Your task ->
Retype the entries below without any change.

(Beginning of Source information)

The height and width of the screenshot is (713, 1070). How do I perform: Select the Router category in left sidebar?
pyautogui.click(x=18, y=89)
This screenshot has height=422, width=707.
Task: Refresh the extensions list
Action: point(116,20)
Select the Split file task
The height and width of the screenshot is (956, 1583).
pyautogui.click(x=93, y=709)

(End of Source information)

Solution to this problem ->
The height and width of the screenshot is (713, 1070). How do I perform: Select the Router category in left sidebar?
pyautogui.click(x=18, y=89)
This screenshot has height=422, width=707.
Task: Refresh the extensions list
Action: point(116,20)
Select the Split file task
The height and width of the screenshot is (956, 1583).
pyautogui.click(x=93, y=709)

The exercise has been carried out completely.